**CONSIGNES DES TÂCHES:**
- A) Répondez aux questions suivantes d'après le texte sur la déclaration du GCAP :
(i) Quel jour le GCAP a-t-il fait sa déclaration ?
(ii) Quel membre du GCAP est cité ?
(iii) De quel ministre le GCAP demande-t-il l'annulation des arrêtés ?
- B) Mettez à jour le passage du texte sur la déclaration du GCAP qui s'ouvre sur les mots « Le groupe de » et se termine par « fût-elle une ordonnance. », en remplaçant « régime au pouvoir » par « gouvernement en place ».
- C) Poursuivez le texte sur la déclaration du GCAP à partir de l'endroit où il s'arrête.

**EXTRAIT DU TEXTE:**
Le groupe de concertation des acteurs politiques (GCAP), une plateforme qui regroupe quelques partis politiques, a fait une déclaration ce lundi 30 juin 2025. Il dénonce avec fermeté la paranoïa totalitaire du régime au pouvoir et demande une annulation des arrêtés du ministre de l’Administration du territoire qui visent à interdire la dissolution des associations et organisations de la société civile.
Badono Baïdou, membre du GCAP, souligne que les questions de justice, de bonne gouvernance et du respect des droits et libertés doivent être des questions exclusives susceptibles d’être l’apanage ou l’objet exclusif d’une association ou d’un collectif d’associations, dont, si elles ne sont pas inscrites comme objet, elles peuvent être infractionnelles à la loi, fût-elle une ordonnance.

**LIGNES AFFICHÉES:**
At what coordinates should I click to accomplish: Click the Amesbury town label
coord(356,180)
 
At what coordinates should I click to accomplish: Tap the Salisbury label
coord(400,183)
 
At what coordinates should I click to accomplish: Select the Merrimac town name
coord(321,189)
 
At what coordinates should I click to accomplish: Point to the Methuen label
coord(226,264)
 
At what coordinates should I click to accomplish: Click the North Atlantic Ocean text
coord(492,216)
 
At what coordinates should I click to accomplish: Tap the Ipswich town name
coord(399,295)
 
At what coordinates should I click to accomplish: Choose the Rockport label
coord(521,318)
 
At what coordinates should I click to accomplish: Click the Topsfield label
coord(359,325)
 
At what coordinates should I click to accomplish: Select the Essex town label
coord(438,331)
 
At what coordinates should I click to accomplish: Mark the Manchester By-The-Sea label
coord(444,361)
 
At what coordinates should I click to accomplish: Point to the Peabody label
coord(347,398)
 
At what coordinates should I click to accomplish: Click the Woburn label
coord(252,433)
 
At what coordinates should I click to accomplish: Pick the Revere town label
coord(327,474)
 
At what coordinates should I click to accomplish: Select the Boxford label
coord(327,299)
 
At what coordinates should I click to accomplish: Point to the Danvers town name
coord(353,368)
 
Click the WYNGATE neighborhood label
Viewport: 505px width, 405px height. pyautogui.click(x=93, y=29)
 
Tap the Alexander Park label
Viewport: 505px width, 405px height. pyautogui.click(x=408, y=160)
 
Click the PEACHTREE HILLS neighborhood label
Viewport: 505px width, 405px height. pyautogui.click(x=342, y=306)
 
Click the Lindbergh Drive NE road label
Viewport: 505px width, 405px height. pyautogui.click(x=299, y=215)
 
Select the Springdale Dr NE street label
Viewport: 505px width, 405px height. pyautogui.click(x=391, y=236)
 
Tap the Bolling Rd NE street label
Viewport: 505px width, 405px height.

**RÉPONSES ATTENDUES:**
- A)
(i) Le lundi 30 juin 2025.
(ii) Badono Baïdou.
(iii) Le ministre de l'Administration du territoire.

- B)
Le groupe de concertation des acteurs politiques (GCAP), une plateforme qui regroupe quelques partis politiques, a fait une déclaration ce lundi 30 juin 2025. Il dénonce avec fermeté la paranoïa totalitaire du gouvernement en place et demande une annulation des arrêtés du ministre de l’Administration du territoire qui visent à interdire la dissolution des associations et organisations de la société civile.
Badono Baïdou, membre du GCAP, souligne que les questions de justice, de bonne gouvernance et du respect des droits et libertés doivent être des questions exclusives susceptibles d’être l’apanage ou l’objet exclusif d’une association ou d’un collectif d’associations, dont, si elles ne sont pas inscrites comme objet, elles peuvent être infractionnelles à la loi, fût-elle une ordonnance.

- C)
Selon lui, l’article 35 visé par l’arrêté portant interdiction et dissolution est une possibilité et non pratiquement un pouvoir de dissolution d’une association. D’autant plus que la dissolution d’une association ne relève que de la volonté des membres ou ne peut intervenir que par voie judiciaire pour des faits dûment et manifestement constatés.
Par ailleurs, le GCAP attire l’attention du régime au pouvoir sur le fait de respecter sa propre constitution qui consacre le respect des libertés fondamentales, de s’ouvrir au dialogue et de faire de l’apaisement politique son mantra plutôt que d’envenimer le climat en le rendant éruptif en s’opposant aux initiatives des jeunes.